To an IP tribe, hope to save their ancestral land started from squash


How can a tribe protect its 100-hectare ancestral domain? It’s a dream too big to reach for a tribe whose members are small farmers, each struggling to provide daily sustenance to their families, with a few of them on the way to leaving the land to seek jobs in the big cities.

But hope – and a different path to a sustainable solution – comes in unlikely packages. For a Bukidnon IP (Indigenous People) tribe now living in upland San Carlos City, Negros Occidental, the unlikely package leading to a different path came from an abundant squash produce of a farmer who was preparing to go to the big city.

Merco, the farmer, with two of his squash produce.

The farmer, Merco, had just lost his possessions after a fire razed his house. Although he had not lost everything – at his farm, he had an abundant harvest of squash – he was waiting for buyers to provide enough cash for a bus ticket to the big city. The problem was, even with the low trader’s price Merco was offering, there was no buyer.

Ground breaking of the food processing plant.

But fate had another plan. A non-profit organization in search of a large volume of squash found Merco at the training center where he was temporarily housed, and changed the direction of a whole tribe for the future of their ancestral land. Significantly, that help came just as Merco was asked to pray for something to come up by a friend of the foundation whose help came as a socio-economic solution.

The organization –Negrense Volunteers for Change Foundation (NVC), a homegrown nonprofit organization –was looking for farm produce that would be the ingredients of its popular Mingo Meals.

“We first met members of the Bukidnon tribe in upland San Carlos, Negros Occidental when we were in search of a large volume of squash. We were linked by a friend who managed a project with the farmers. She introduced us to Merco who had lost his house through fire and was temporarily living in a training center. He had an oversupply of the crop and had no one to sell them to, even at a trader’s low disadvantaged price,” Millie Kilayko, NVC president, said.

My friend asked him to pray, and he did.” said Ms. Kilayko. “Merco prayed and my friend received our call for the crop at about the same time he was praying.”

NVC, which manufactures Mingo Meals, a nutritious complementary food for infants and toddlers, and for dried fruits and vegetables for Rise Against Hunger Philippines, one of its partners, purchased Merco’s squash at fair trade prices.

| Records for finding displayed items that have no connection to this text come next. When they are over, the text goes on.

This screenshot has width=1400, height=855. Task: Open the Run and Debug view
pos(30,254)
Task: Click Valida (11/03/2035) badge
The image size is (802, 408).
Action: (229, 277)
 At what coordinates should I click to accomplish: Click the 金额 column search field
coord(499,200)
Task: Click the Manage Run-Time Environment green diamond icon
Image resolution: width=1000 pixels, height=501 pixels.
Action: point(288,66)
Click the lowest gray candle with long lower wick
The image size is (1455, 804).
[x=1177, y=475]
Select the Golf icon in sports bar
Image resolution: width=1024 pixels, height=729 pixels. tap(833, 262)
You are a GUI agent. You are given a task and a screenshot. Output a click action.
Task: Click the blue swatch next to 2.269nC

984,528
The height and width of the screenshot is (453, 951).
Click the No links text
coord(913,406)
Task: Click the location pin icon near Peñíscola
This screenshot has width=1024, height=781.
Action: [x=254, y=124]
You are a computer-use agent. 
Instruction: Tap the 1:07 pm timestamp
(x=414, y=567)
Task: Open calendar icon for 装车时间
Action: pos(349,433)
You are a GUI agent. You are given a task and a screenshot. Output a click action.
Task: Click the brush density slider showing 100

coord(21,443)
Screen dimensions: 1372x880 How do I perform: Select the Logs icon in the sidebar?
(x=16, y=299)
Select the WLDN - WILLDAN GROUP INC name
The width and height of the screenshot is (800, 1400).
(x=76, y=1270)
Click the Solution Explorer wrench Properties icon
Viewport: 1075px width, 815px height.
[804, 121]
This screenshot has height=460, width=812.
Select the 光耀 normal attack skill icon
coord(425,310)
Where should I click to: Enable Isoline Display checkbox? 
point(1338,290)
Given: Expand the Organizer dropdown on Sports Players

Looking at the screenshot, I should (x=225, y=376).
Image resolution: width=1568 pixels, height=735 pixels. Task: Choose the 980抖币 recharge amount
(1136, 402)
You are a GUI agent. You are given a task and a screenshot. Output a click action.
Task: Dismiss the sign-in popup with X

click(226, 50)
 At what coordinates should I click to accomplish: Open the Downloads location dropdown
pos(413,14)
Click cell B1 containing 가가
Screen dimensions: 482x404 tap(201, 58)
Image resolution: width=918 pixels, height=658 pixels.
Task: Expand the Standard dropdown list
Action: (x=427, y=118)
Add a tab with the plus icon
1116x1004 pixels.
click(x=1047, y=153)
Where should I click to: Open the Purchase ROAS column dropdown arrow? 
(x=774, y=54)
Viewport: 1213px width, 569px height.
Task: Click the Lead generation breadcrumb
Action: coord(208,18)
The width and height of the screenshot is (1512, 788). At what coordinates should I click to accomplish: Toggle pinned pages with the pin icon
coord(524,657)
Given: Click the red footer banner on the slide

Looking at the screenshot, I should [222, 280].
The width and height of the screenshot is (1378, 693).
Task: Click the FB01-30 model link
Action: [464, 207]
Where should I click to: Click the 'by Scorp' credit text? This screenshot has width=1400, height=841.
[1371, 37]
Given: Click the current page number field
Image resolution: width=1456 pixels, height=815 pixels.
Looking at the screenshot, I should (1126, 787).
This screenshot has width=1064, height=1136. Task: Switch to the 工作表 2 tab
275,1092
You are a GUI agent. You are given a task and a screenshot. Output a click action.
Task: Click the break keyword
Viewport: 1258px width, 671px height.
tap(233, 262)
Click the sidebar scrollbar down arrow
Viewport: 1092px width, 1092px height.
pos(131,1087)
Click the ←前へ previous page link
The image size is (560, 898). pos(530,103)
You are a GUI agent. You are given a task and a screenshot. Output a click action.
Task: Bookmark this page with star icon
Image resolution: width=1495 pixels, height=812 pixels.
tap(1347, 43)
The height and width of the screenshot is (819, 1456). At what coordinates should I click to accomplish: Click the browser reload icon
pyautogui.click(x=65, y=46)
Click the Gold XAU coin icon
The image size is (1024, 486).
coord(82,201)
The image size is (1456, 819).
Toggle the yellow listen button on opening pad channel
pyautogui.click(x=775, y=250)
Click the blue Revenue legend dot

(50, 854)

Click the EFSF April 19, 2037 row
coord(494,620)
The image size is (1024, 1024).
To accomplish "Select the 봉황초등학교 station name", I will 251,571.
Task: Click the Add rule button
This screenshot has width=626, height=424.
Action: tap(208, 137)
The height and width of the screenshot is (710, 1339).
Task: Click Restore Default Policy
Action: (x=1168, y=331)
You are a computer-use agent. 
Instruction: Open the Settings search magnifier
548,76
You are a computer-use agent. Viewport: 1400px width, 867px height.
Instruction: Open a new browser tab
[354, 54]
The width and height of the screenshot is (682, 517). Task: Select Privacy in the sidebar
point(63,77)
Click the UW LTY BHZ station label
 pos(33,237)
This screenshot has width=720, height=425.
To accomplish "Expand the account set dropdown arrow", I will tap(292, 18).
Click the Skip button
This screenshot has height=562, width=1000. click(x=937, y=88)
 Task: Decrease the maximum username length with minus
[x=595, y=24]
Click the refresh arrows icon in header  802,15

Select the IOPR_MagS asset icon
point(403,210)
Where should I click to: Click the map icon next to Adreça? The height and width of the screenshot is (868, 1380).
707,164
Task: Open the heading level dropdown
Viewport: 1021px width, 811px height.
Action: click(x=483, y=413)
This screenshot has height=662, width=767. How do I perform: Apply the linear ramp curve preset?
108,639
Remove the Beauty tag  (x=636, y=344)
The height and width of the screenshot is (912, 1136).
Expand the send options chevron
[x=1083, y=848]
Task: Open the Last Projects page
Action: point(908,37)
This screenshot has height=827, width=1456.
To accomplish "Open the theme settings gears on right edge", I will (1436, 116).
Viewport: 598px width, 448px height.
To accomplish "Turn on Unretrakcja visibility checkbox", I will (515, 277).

That was the beginning of a new hope for Merco. Succeeding transactions for squash and other farm produce spread that hope to the other members of the IP tribe. He and his fellow farmers continued to supply NVC. Recently, Merco was able to build a house from the profits of his farm produce.

Farmers pose with donated equipment from balsam Hill, a USA-based company.

“Merco’s story fueled a dream and a vision,” Kilayko said. “If we built a facility that would allow them to process their crops, then their crops would leave their farm with value added, more jobs would be available in the community, and with economic progress, there will be demand even on the farm level, for young people of higher learning. Most of all, migration to the city will be halted because the farm would become ‘the city’ – the source of economic opportunities.”

Ms. Kilayko’s dream recently planted its seeds on a lot where a food processing plant for the farmers produce would be processed and gain added value.

NVC recently broke ground for a food processing plant designed by Base Bahay Foundation. The facility, which is FDA compliant, is designed using Base Bahay’s bamboo treatment and construction technology to be typhoon and earthquake resilient and insect resistant.

“We peddled this dream to so many potential takers for five years, but it was only last year when Sunlife Canada, through Sunlife Foundation, caught on the dream and provided us with funds for food processing equipment and a start-up building. We knew that the small structure wasn’t enough but in faith we began to pray that we receive resources to expand it along the way. But even before we began to build, Base Bahay offered to expand the structure. And now, while we train the women’s group to operate the plant, we have this beautiful structure in the pipeline,” Ms. Kilayko said.

The 60-member farmers group farm now only tills half of their 100-hectare ancestral domain. Kilayko is confident that the installation of food processing facilities will increase the demand for the farmers’ crops and expand their planting area. That will result in bigger profits, and hopefully, in a higher aspiration to keep the whole ancestral land for farming.

Ms. Kilayko said her biggest fear is that outsiders will be attracted to the progressive area and will offer to buy the farmers’ rights to the land with plans to develop it into charming resorts.
But when farming is viable and profitable, the IP’s will hold on to their property, she said.

“NVC is now looking at a source of technology for making sanitary napkins from banana plant waste. The possibilities are endless – from making more food to the manufacture of paper to boards to boxes. We hope more people catch our dreams but we only hope to attract those who dream the way we do – that ownership of industries that will emerge, would ultimately remain with the people, like their land.”